Feb 25, 2015: Spark Free Fall and Experimental Uncertainty

Purpose:

 To test the theoretical statement that g= 9.80m/s^2; where the experiment has negligible air resistance and friction.

Procedure:

We sue a wooden cylinder as a free-fall body. It's hung at the top of the apparatus. Once secured, the sparker is turned on followed by turning off the electromagnet to release the freefall body. The sparker works at 60Hz, meaning it will leave a dot for every 1/60th of a second. The electromagnet is turned off so that the body could freely fall, without any magnetic interference. While free-fall happens, the sparker leaves dots on the white tape. Turn off the sparker and remove the tape from the apparatus and measure the displacement for each dot.

displacement is measured here

A white tape is placed behind  the metal wires

Data and Explanation:

In excel, the these rows are created:

• time: previous column + 1/60. Example, c2+1/60
• distance from origin: displacement
• delta x: change between each displacement
• Mid-interval time: midpoint of each time interval
• speed: midpoint of each speed interval; (delta x)/ (1/60)
• delta V: change between two speed midpoints.
• acceleration: (delta V)/(1/60)

final data

Two graphs are required for this lab:

• Position vs. Time: use polynomial fit,
• Velocity vs. Time: (or mid-interval speed vs. time) use Linear fit. The linear regression (R^2), is closed to 1.

• x(t) takes the form of 0.5mx^2 + bx+ c
• V(t)= mx+b
• a(t)=m
• Our average acceleration is the slope of velocity graph: a= 9.62m/sec^2

Questions 

1. The result of a straight line from V vs. t graph, shows that with constant acceleration, V-ave in a time interval is the same as the mid-interval speed in that same time interval.
2. From the velocity graph, we can look at the slope and that would be the average acceleration. The calculation of average of sum of (delta V)/(1/60) would give almost the same answer. We are (9.62-9.80)*100%/9.80= -1.94% off from the accepted value of g.
3. If v(t) takes the form of mx+b, then x(t)= 0.5mx^2 + bx+ c.
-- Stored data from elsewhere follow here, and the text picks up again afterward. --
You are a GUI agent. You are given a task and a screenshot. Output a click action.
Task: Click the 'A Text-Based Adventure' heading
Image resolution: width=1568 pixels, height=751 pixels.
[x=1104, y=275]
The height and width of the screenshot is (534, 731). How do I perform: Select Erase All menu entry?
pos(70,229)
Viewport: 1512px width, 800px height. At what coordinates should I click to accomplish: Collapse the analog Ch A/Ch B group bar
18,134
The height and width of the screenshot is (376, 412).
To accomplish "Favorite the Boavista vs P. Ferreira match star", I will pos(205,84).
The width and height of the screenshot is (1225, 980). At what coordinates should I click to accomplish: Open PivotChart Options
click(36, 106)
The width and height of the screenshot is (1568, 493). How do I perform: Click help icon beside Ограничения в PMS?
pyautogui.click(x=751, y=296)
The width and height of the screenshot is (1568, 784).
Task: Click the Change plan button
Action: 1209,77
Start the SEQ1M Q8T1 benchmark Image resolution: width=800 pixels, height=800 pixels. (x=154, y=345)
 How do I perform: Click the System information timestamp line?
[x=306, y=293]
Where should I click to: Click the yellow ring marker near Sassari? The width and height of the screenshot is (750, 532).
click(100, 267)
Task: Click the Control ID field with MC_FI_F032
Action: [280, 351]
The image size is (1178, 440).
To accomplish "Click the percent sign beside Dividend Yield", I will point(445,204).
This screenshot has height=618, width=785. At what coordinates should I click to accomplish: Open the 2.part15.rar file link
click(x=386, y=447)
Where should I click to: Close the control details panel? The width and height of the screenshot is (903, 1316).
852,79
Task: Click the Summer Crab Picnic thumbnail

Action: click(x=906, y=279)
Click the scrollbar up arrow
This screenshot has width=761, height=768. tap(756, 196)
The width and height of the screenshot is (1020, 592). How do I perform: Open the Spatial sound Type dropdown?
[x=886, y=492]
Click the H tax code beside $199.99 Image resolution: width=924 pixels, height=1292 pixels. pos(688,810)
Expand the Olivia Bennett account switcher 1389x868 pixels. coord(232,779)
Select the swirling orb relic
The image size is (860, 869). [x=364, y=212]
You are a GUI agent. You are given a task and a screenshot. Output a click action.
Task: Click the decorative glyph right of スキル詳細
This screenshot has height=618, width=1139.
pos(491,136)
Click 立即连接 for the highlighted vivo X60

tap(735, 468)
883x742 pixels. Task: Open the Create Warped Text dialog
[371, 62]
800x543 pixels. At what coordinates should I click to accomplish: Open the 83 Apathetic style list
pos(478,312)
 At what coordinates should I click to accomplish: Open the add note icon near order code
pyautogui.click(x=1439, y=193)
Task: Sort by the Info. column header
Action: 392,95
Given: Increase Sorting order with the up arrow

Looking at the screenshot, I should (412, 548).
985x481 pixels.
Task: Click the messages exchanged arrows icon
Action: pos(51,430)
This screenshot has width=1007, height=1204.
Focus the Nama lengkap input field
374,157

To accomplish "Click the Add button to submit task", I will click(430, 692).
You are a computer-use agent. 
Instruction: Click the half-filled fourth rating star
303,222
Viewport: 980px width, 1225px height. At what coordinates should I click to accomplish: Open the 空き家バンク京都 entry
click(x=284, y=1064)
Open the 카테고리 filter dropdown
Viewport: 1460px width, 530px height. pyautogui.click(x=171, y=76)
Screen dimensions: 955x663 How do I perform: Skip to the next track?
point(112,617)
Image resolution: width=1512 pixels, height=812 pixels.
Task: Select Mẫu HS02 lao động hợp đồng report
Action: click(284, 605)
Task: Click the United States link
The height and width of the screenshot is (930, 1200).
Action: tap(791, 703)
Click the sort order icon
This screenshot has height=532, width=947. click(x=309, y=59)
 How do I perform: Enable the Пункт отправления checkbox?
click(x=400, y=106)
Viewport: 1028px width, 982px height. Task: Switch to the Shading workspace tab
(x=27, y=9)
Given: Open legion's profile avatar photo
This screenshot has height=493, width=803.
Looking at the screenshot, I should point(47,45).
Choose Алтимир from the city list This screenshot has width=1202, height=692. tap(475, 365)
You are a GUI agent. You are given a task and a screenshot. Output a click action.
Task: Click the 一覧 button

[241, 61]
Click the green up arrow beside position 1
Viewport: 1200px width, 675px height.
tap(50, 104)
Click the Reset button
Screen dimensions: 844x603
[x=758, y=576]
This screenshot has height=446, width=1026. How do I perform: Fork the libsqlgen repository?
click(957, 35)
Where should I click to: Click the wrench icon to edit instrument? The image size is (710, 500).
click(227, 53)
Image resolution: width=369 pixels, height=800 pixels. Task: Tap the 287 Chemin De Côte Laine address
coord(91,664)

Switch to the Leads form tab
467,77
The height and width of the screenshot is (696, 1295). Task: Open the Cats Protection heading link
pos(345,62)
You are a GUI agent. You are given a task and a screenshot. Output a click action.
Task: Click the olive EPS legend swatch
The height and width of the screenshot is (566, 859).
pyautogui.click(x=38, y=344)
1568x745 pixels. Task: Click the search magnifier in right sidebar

Our value for "0.5m" = 4.815; making m= 9.63. Hence, we are (9.63-9.80)*100%/9.80= -1.94% off from the accepted value of g.

Conclusion:

_ We've made an assumption that there's no friction and the sparks are exactly 1/60th sec apart from one another.

_ From these assumptions, we see the pattern in our data as the following:

• a curve for position graph, and a straight line for velocity graph, an spread out data for acceleration graph.

_ Should we count in the factors of friction and other interference,

• acceleration graph would have had less deviation (variation) from one another.
• In our case, we choose the first 26 dots. Although this is a good sample size, more would have been better for a better standard deviation.

_Nonetheless, our uncertainty is quite small: Absolute difference= 9.63-9.80= +/- 0.17

Relative difference: (9.60-9.80)*100%/9.80= -2.04%

Errors and Uncertainty

Purpose: To find the uncertainty in value of g from the whole class using the techniques of mean and standard deviation.
Data:

mean= 9.56m/sec^2; std. dev= 0.20m/sec^2

_ We are 95% confident that the actual g-value is in (+/- 2std. deviation) range of 9.16 and 9.96m/sec^2.

_ Our collected values of g seem almost to be under the theoretical value. The standard deviation of each data from the average seem to vary every time.
_ Our average class value of g is also under the accepted value: (9.56-9.80)*100%/9.80 = -2.44%
_ Systematic error (bias) that account for difference between our value and other groups',

• small sample size to compare to (n=9)
• The friction during free fall vary each time resulting in different displacements
• Number of dots that each group decide to measure vary, hence the mean and deviation for each group are unique.

_One possible random error (noise) that account for difference is the uncertainty of the displacement measuring device.

_ Conceptually the less spread out the data, the more accurate and precise the experiment is. From this part of lab, we use the calculated means and deviations to statistically state our percent confidence in our experimental g-value compared to the actual g-value. Ideally, the data should give a 95% confidence that the actual g-value is in the range of 9.80+/- 0.02m/sec^2.